Task brief: Each record below needs to be written out exactly as it appears.

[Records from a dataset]
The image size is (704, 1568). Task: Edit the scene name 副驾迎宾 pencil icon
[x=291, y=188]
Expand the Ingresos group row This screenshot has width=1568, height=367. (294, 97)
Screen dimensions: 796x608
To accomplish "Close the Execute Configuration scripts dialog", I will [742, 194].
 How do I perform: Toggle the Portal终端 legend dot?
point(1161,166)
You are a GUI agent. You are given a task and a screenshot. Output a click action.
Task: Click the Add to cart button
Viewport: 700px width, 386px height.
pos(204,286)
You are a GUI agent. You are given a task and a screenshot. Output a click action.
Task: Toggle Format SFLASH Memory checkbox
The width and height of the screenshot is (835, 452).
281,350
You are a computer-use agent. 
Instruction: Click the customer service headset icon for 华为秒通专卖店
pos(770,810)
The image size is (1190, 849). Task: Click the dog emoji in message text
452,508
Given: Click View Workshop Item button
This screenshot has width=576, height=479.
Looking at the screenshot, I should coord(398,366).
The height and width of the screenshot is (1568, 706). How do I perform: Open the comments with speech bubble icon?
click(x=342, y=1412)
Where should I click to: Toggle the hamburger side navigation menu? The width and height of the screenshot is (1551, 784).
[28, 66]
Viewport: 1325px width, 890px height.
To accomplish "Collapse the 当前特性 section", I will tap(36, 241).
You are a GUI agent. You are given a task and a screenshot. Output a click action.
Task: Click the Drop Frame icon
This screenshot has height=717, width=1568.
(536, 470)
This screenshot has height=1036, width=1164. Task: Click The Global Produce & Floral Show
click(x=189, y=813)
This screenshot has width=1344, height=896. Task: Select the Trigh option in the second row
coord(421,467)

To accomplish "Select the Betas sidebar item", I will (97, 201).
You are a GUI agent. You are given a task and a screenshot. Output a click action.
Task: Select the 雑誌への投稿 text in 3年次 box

Written answer:
The image size is (704, 1568). Task: Edit the scene name 副驾迎宾 pencil icon
[x=291, y=188]
Expand the Ingresos group row This screenshot has width=1568, height=367. (294, 97)
Screen dimensions: 796x608
To accomplish "Close the Execute Configuration scripts dialog", I will [742, 194].
 How do I perform: Toggle the Portal终端 legend dot?
point(1161,166)
You are a GUI agent. You are given a task and a screenshot. Output a click action.
Task: Click the Add to cart button
Viewport: 700px width, 386px height.
pos(204,286)
You are a GUI agent. You are given a task and a screenshot. Output a click action.
Task: Toggle Format SFLASH Memory checkbox
The width and height of the screenshot is (835, 452).
281,350
You are a computer-use agent. 
Instruction: Click the customer service headset icon for 华为秒通专卖店
pos(770,810)
The image size is (1190, 849). Task: Click the dog emoji in message text
452,508
Given: Click View Workshop Item button
This screenshot has width=576, height=479.
Looking at the screenshot, I should coord(398,366).
The height and width of the screenshot is (1568, 706). How do I perform: Open the comments with speech bubble icon?
click(x=342, y=1412)
Where should I click to: Toggle the hamburger side navigation menu? The width and height of the screenshot is (1551, 784).
[28, 66]
Viewport: 1325px width, 890px height.
To accomplish "Collapse the 当前特性 section", I will tap(36, 241).
You are a GUI agent. You are given a task and a screenshot. Output a click action.
Task: Click the Drop Frame icon
This screenshot has height=717, width=1568.
(536, 470)
This screenshot has height=1036, width=1164. Task: Click The Global Produce & Floral Show
click(x=189, y=813)
This screenshot has width=1344, height=896. Task: Select the Trigh option in the second row
coord(421,467)

To accomplish "Select the Betas sidebar item", I will (97, 201).
You are a GUI agent. You are given a task and a screenshot. Output a click action.
Task: Select the 雑誌への投稿 text in 3年次 box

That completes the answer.